**RECORDS PROVIDED:**
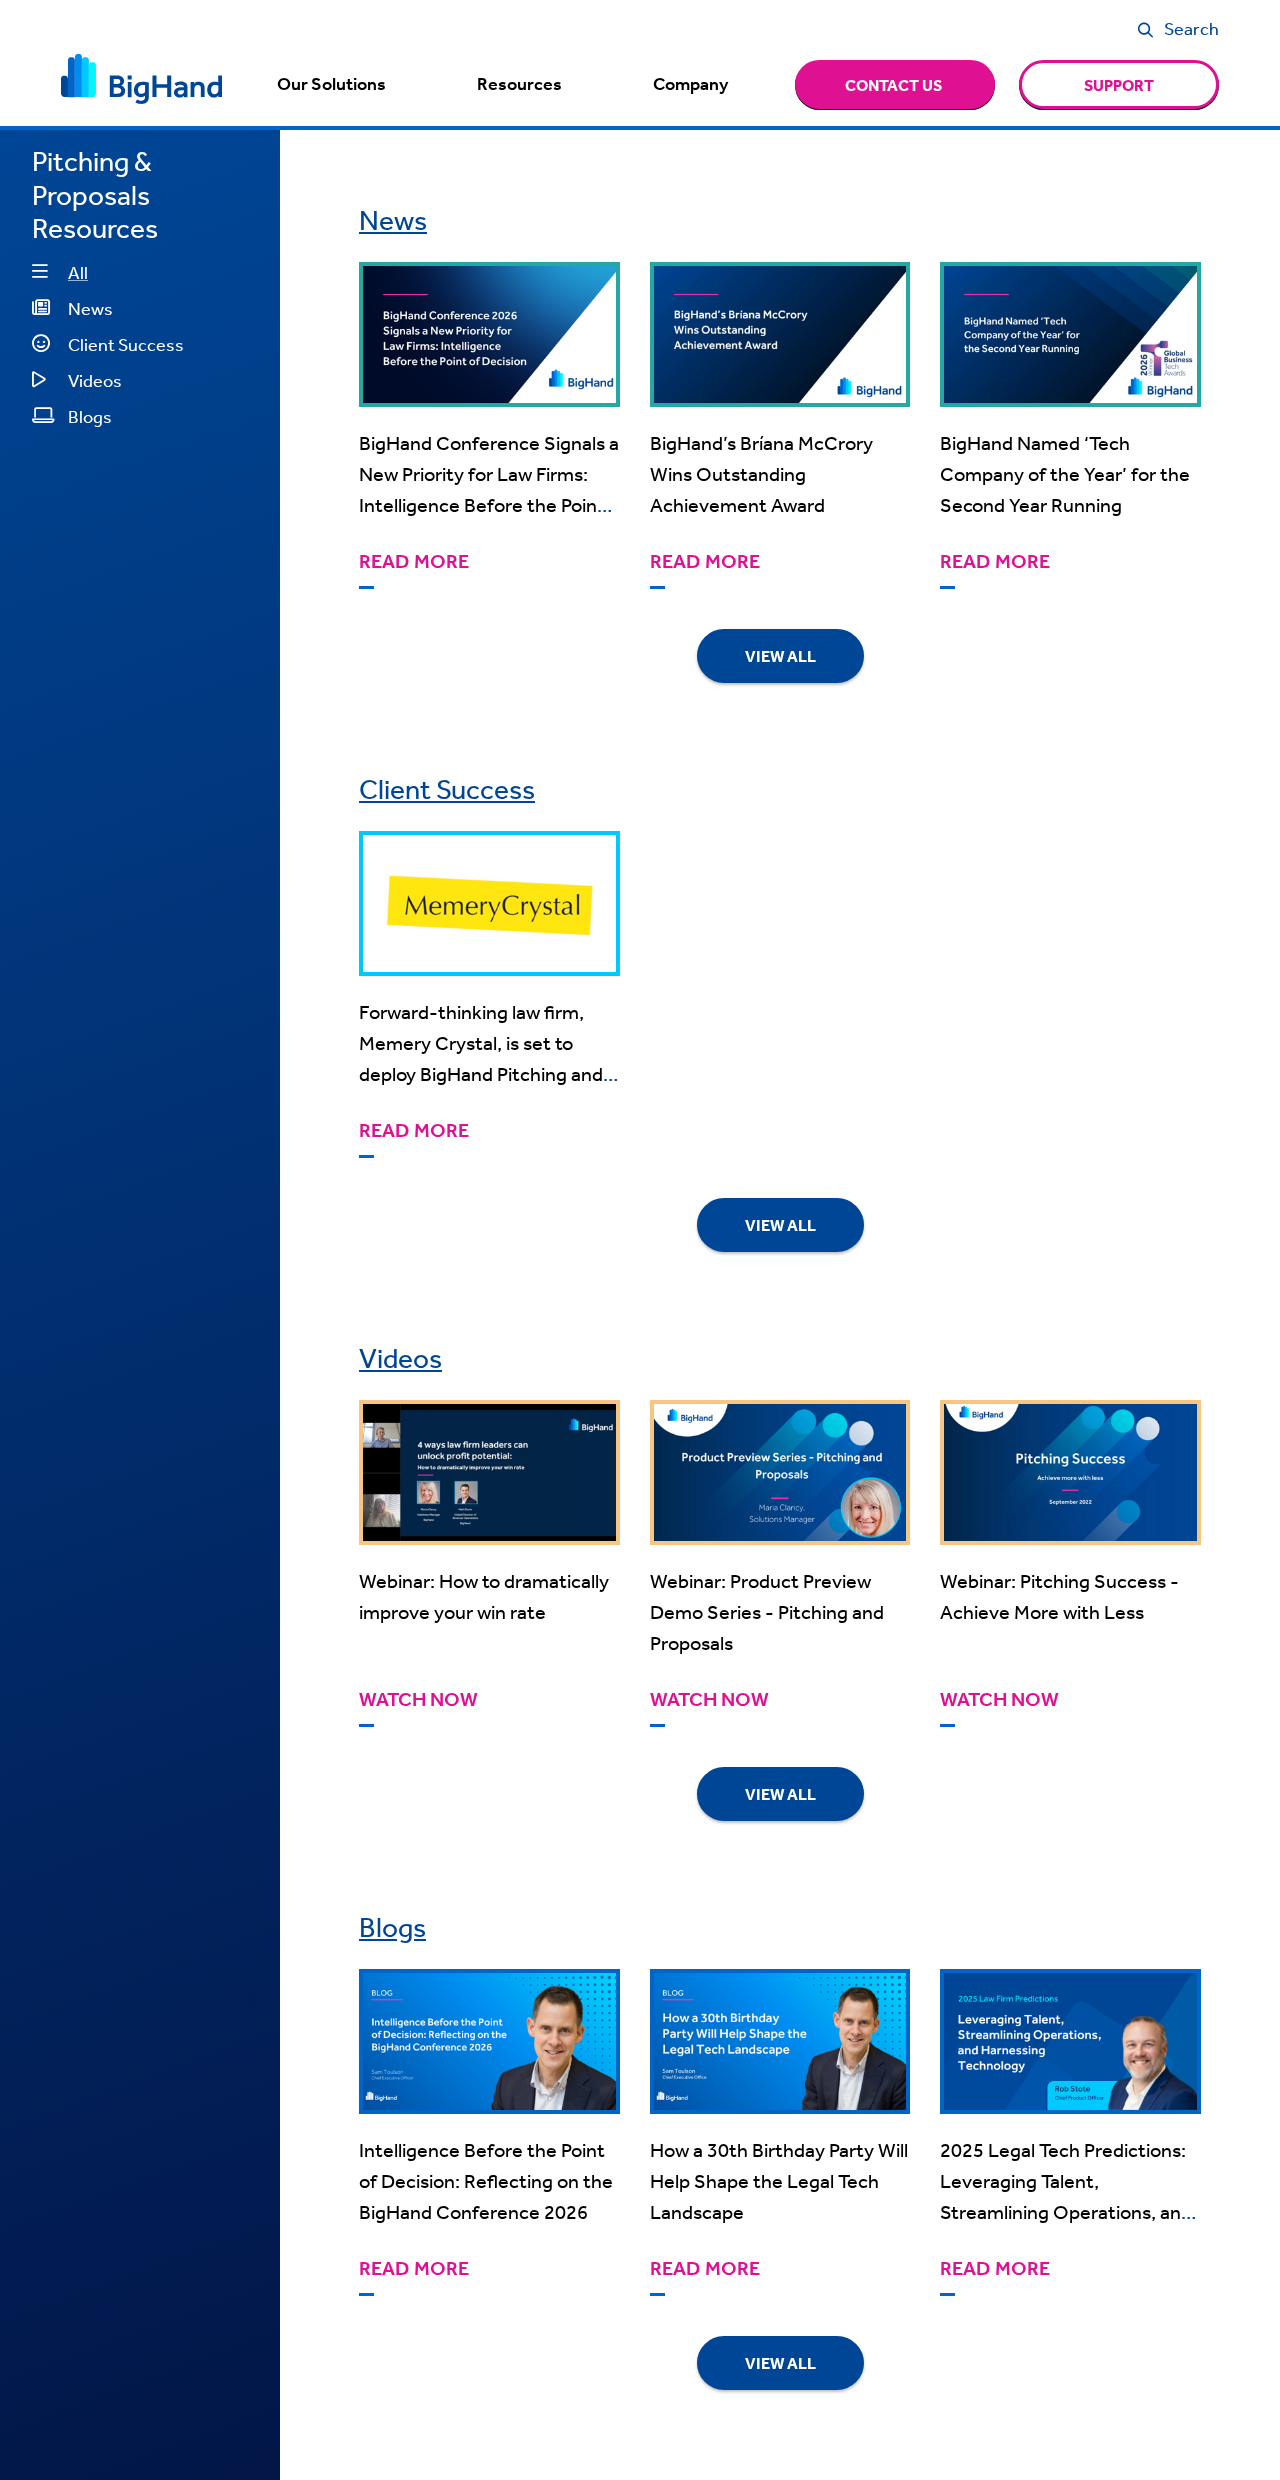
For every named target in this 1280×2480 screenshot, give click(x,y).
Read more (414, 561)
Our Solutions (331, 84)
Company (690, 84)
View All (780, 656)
--
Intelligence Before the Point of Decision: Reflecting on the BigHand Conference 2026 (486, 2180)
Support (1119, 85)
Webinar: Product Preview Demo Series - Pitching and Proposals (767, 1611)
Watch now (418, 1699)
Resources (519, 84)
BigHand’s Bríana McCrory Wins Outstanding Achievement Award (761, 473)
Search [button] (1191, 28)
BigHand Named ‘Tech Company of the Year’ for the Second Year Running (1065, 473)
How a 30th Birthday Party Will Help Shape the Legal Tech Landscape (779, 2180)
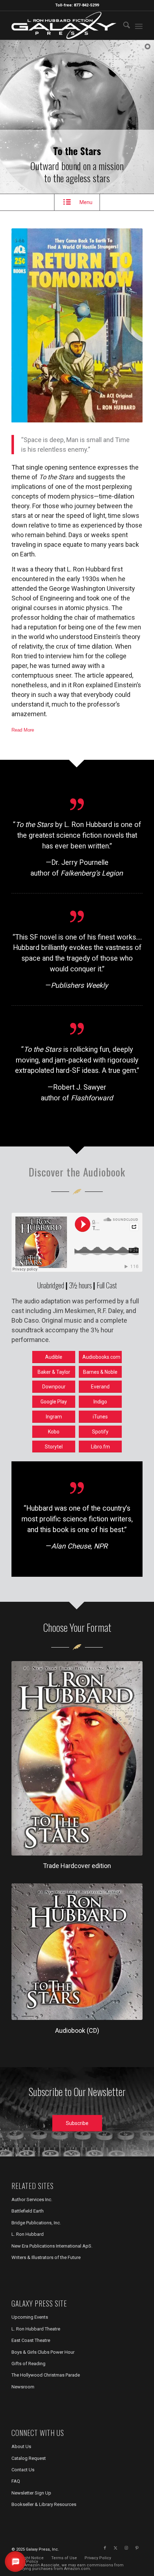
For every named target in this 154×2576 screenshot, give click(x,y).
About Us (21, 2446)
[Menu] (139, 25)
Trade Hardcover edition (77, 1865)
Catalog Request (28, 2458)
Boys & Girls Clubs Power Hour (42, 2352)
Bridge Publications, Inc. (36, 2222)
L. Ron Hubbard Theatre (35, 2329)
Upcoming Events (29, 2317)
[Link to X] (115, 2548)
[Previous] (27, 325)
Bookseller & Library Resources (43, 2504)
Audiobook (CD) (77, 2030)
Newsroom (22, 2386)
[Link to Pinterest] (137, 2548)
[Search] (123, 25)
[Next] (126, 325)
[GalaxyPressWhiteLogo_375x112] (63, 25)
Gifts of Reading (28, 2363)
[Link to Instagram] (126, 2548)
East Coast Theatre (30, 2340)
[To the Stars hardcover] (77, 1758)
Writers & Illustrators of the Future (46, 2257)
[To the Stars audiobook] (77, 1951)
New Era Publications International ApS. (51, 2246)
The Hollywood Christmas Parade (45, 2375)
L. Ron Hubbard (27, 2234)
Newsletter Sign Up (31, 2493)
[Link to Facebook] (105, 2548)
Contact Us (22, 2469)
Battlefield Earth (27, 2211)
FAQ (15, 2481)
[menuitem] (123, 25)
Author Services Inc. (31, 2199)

**WHAT IS BEING ASKED:** Could you set down, exactly as written, the lines above between the one holding "For every named target in this 1280×2480" and the one holding "View All (780, 656)", inclusive, and nothing more?

**ANSWER SECTION:**
For every named target in this 1280×2480 screenshot, give click(x,y).
Read more (414, 561)
Our Solutions (331, 84)
Company (690, 84)
View All (780, 656)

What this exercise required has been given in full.